Restriktion ist das Grundgestaltungsmittel für ein Designkonzept aus ableitbaren Profilen – und damit ein Grundgestaltungsmittel für GERA Leuchten. Wir erfinden möglichst wenig neue Maße. Wenn es eine Profilhöhe von Maß 10 mm bereits gibt, dann ist es keine Frage, ob wir ein neues Profil in 11,3 mm oder 9,7 mm machen. Wir machen es in 10 mm. Diese Art der Restriktion in der Konstruktion kann brachial ausfallen. Es ist schwierig für einen Konstrukteur, aus 11,3 mm Profilhöhe – in der knapp noch sämtliche Bauteile unterzubringen sind  – aus konzeptionellen Gründen 10 mm zu machen. Das funktioniert vielleicht im ersten Moment nicht und das geht vielleicht auch im zweiten Moment nicht. Dann müssen wir eben noch mal alles umkrempeln. Und nach 2 bis 3 Wochen stellen wir fest: Ah, mit ein paar besonderen Tricks geht es doch. Es ist aber effizient, in diesen Systemen zu denken. Es gibt keine Abweichungen in der Qualität, wenig in den Maßen – das erleichtert das Handling für alle.

In Profilen zu denken ist eine herausfordernde Knobelaufgabe für Industriedesigner

Das Schöne und gleichzeitig Herausfordernde an der Arbeit mit Profilen ist, dass man bei einem neuen Profilentwurf vieles einbeziehen und vorausschauend bedenken muss. Ich führe mir immer wieder gerne vor Augen: Da ist eine Maschine, die kann extrudieren. Und die wartet auf meine Kontur. Sie kann diese Kontur zukünftig kilometerweise produzieren und fordert mich geradezu heraus: Jetzt sag doch mal, lieber Designer, was soll und muss diese Kontur denn zukünftig können? Ich bin Industriedesigner, kein Künstler. Industriedesigner sind nicht nur für die formale Gestaltung zuständig, sondern auch für das, was die Kontur in einem Fertigungsprozess ermöglicht und anrichtet. Auch darin liegt die Strenge unserer Produkte begründet.

Das ist eine große Knobelaufgabe: Was kann dieses eine Profil alles leisten, was muss ein Industriedesigner für diese Kontur vordenken? Wie schaffen wir etwas maximal Variables, das im Idealfall ein einziges Profil bleibt?

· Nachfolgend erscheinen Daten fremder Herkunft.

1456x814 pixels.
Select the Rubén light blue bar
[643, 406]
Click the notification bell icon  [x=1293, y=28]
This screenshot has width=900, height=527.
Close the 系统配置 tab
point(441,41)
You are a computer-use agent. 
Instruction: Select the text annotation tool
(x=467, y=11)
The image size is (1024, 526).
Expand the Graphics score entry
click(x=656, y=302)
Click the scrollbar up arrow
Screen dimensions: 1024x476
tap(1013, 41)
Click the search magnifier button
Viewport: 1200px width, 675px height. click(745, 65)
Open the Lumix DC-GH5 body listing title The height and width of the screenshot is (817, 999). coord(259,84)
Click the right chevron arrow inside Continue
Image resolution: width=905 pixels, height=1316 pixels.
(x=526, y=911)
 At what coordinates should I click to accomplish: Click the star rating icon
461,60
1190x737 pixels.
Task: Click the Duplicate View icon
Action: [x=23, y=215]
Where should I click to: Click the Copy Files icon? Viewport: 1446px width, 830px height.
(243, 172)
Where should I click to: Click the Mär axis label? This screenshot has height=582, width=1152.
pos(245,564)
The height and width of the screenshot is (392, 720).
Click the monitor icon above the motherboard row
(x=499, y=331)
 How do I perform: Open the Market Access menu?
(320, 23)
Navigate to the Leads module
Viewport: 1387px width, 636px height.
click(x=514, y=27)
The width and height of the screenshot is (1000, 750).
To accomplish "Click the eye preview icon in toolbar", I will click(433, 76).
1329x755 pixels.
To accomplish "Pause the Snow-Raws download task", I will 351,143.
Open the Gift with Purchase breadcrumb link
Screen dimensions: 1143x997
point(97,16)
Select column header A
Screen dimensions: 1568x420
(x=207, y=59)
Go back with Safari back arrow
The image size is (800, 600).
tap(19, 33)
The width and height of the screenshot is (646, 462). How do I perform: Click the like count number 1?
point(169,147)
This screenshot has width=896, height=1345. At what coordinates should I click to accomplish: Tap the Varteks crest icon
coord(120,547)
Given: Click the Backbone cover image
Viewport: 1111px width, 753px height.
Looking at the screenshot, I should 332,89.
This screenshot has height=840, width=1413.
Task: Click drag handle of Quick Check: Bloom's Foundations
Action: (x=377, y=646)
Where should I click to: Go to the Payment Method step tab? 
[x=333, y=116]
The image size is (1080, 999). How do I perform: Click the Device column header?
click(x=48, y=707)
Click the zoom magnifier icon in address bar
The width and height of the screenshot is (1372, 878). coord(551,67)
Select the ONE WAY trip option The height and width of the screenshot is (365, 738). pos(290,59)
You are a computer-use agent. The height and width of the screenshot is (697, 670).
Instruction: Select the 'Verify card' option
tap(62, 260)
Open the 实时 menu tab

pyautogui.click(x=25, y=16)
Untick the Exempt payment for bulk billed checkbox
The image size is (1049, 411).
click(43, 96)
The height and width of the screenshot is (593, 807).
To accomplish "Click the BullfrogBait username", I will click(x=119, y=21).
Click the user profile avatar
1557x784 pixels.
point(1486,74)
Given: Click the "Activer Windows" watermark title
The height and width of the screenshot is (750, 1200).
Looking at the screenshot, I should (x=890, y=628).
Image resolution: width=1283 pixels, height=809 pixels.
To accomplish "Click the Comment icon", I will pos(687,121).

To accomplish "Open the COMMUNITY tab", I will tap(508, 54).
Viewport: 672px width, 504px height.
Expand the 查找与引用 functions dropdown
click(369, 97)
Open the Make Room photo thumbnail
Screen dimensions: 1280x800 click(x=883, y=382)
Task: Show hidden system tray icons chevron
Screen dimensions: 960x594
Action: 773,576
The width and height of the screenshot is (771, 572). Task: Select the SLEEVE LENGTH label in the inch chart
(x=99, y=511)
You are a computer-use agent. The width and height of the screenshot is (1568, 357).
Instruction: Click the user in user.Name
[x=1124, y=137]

Gute Profile fördern den respekt- und verantwortungsvollen Umgang mit Material

Bevor der Startknopf einer Maschine gedrückt wird, gibt es also viel zu bedenken. Denn wenn der Designer für jede Funktion, die abverlangt wird, immer gleich ein Profil gestaltet, dann erzeugt er auf Dauer viele Tonnen gelagertes Material, Komplikationen und Verwechslungsmöglichkeiten. Wenn der Industriedesigner also feststellt, dass hier Bedarf an drei Profilen besteht und diese drei so schlau und leistungsfähig funktionieren, als seien es sieben verschiedene Profile, dann ist es ein Erfolg und ein effizientes Baukastensystem. Nur so erreichen wir Kombinatorik und Varianz, letztlich die Konfigurierbarkeit, die wir wollen. Maß-Disziplin ist dafür fundamental. Entdecken Sie unseren Baukasten für Lichtsysteme.

 

Gestaltung entspringt einer subjektiven Haltung – im Ergebnis ist sie jedoch objektivierbar, auch wirtschaftlich

Natürlich ist eine Designauffassung nicht einfach da, sie entwickelt sich, sie bestätigt sich und ist das Ergebnis eines andauernden Prozesses.

Die Gestaltungsphilosophie der Geradlinigkeit liegt nicht nur im Wesen des Gestalters, sie liegt gleichermaßen im extrudierten Material.

Design und Konstruktion bewegen sich dabei immer in Grenzbereichen von Statik und Elektrifizierbarkeit. Die Statik des neuen, kleineren Profilsystems GERA Lichtsystem 4 (20X10) ist etwas komplizierter und auch die Anforderungen an dessen Elektrifizierung werden komplexer, weil immer weniger Bauraum zur Verfügung steht. Die technischen Anforderungen bleiben gleich, die baulichen Anforderungen werden komplexer. Und auch die Anforderungen in der Elektrifizierung werden komplexer, weil immer weniger Raum zur Verfügung steht. Dass diese Herausforderung von GERA Leuchten immer aufs Neue angenommen wird, finde ich an diesem Team so toll. Es gibt kein: „Nein, das ist uns zu unbequem, zu unsicher, wir kriegen das Kabel da nicht um die Ecke.“ Solche Einwände kommen, aber sie sind nicht das Endes eines Projektes – vielmehr der Anfang.